Bidirectional interaction is more important than language in a cultural transmission task

Talk by PhD Student Karsten Olsen, IMC

2017.02.27 | Anne-Mette Pedersen

Date Tue 28 Feb
Time 11:00 13:00
Location IMC Meeting Room, Jens Chr. Skous Vej 4, Building 1483-312

Abstract 

Whereas a number of non-human animals display instances of culture, it is widely assumed that only human culture is cumulative. That is, humans are surrounded by cultural traits and knowledge resulting from an accumulation process over many generations, which would be impossible to obtain in an individual’s own lifetime. Research on this kind of cultural learning has provided many examples of the impressive accomplishments that this ability can generate. It remains to be fully understood, however, what the underlying cognitive mechanisms are, which make these accomplishments possible. 

Two observations can be made on previous behavioural experiments on cultural transmission processes: (1) the types of communication and interactions involved in the experimental conditions are often underspecified, and (2) the social-cognitive components of the studies have typically involved processes such as empathy, prosociality, and higher-level processes, such as language, while overlooking the role of simpler mechanisms, such as bi-directional communication and mutual adaptation, which are at the foundation of the uniquely human capacity for shared explicit metacogntion.

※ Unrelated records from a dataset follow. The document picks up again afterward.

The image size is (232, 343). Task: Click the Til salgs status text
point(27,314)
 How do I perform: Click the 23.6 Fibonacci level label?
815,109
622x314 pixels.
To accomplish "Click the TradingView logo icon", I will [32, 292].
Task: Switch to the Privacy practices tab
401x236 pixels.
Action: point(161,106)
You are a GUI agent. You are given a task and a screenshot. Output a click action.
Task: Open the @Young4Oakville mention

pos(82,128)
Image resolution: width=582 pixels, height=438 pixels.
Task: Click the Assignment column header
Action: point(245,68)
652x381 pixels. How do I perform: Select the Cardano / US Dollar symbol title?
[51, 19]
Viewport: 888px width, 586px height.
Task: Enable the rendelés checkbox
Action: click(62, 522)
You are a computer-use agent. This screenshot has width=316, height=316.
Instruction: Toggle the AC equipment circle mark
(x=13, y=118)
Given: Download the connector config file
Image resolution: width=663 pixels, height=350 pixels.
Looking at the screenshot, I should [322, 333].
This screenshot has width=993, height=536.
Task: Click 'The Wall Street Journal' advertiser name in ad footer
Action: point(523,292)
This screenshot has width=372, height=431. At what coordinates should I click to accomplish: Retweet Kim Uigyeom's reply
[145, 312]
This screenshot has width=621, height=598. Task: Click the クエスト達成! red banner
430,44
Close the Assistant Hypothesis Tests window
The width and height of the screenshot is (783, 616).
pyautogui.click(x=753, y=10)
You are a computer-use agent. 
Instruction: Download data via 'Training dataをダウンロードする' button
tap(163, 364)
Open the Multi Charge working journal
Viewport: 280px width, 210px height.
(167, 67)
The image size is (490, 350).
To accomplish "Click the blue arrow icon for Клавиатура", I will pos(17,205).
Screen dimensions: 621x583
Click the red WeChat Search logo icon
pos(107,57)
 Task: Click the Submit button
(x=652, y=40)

We present a novel linear transmission chain experiment, designed to contrast orthogonally the roles of bidirectional communication against verbal communication. This allowed us to ask the question whether it is “full language” that is primary in our cultural transmission context, or rather the way it is used (i.e. the kind of channel in which it us used). We used the Rubik’s Cube to investigate transmission of spatial cognition-based information, and we hypothesised that cultural transmission is facilitated more in a bidirectional interaction, than in linguistic interaction.

I will present this project, and the results that we have at this stage, with the aim of generating some discussion and suggestions for further development.